§ **Input material**
========================================================================
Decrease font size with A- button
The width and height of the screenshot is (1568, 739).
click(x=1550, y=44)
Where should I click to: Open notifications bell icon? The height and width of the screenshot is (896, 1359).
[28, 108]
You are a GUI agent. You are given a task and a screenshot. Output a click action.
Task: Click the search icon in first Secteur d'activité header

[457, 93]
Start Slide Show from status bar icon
========================================================================
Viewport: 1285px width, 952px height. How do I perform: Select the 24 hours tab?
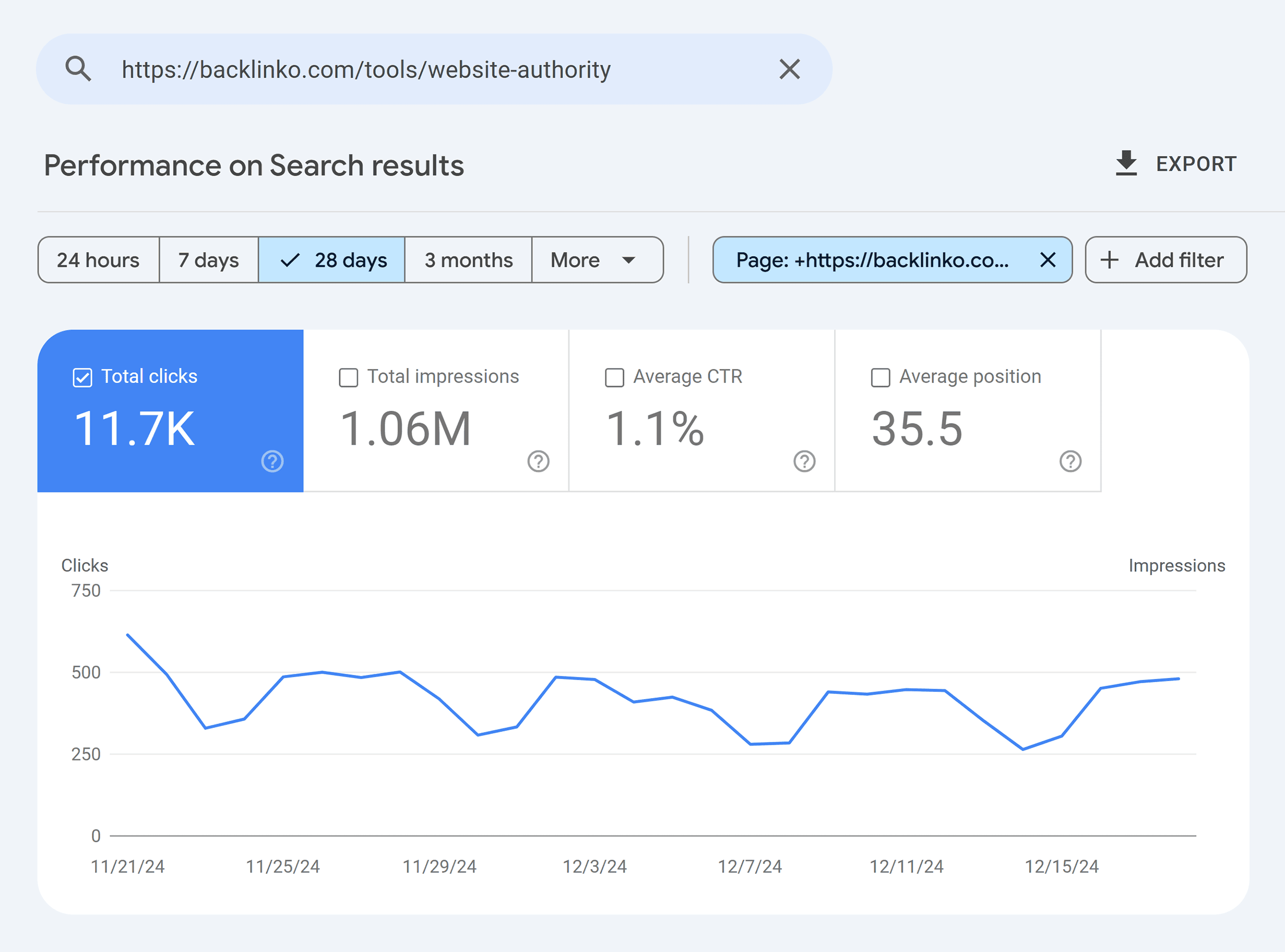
========================================================================
§ **Prompt**
The lines above starting at the one that contains "You are a GUI" and ending at the one that contains "Start Slide Show from status bar icon" must be transcribed exactly, and no other lines may appear.

§ **Written solution**
You are a GUI agent. You are given a task and a screenshot. Output a click action.
Task: Click the search icon in first Secteur d'activité header

[457, 93]
Start Slide Show from status bar icon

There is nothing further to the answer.